Mr Ross took MPs back a little over eight decades to the time of the Clearances and the Napier Commission's efforts to preserve the crofting communities. He said: “If there is bitterness in my voice, I can assure the House that there is bitterness in Scotland, too, when we recollect the history of these areas. We have to put this aside, however, to do what we are all now determined must be done to redress history.

"We have nine million acres, where 275,000 people live, and we are short of land. Surely, one of the first powers which must be given is a power related to the proper use of the land itself. To my mind, this is basic to any improvement in the Highlands.

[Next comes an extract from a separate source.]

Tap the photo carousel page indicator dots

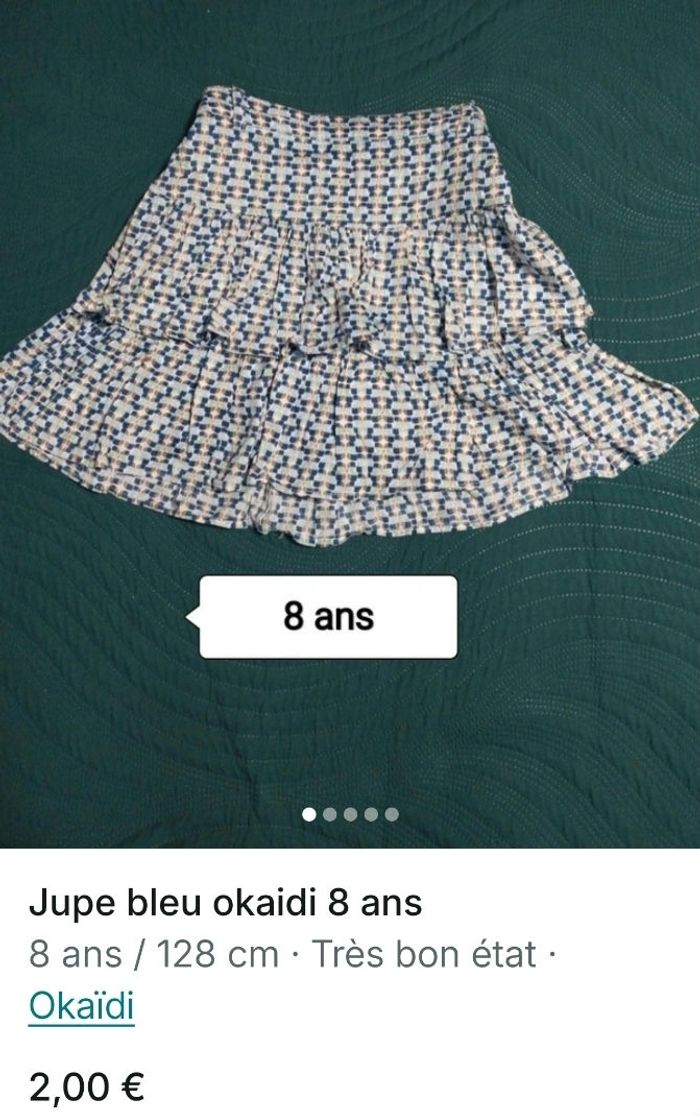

Anyone who denies the [HIDB] board powers over land is suggesting that the board should not function effectively at all."

Despite the country’s most powerful politician so publicly underlining the vital need for the HIDB to be given real powers over land, it didn’t get them.

Between 1976 and 1979 thought was given to the HIDB using compulsory purchase against some of the worst absentee landowners. But senior counsel's opinion was that its powers were only similar to a local authority taking a specific piece of land to build a school or a road. They wouldn't allow the removal of vast tracts from bad landowners. New legislation was needed. But the Labour Government was running out of time. With Margaret Thatcher’s election in 1979, the HIDB was seen as lucky to survive with the powers it had.

Crofters and crofting communities were subsequently given rights to buy their land with ministerial approval, whether or not the landowner wished to sell. But in the last 50 years there has been no further legislation in Edinburgh or London to allow ministers or their agencies to intervene directly to take over land and ensure the public interest is served.

That was until the recent passage of the Community Empowerment (Scotland) Act 2015. But this only facilitates community control of land which, in the opinion of ministers, is “wholly or mainly abandoned or neglected” or causes “harm, directly or indirectly, to the environmental wellbeing of a relevant community”.

It is unlikely to alter radically the present balance of fewer than 500 still having possession of half Scotland’s privately owned land.

Neither is there anything in the current land reform bill going through Holyrood to give ministers the power to examine whether the ownership of particular land is in the public interest, and act if necessary. But MSPs so minded could yet rectify that, 50 years after Willie Ross spoke of Scotland's anger.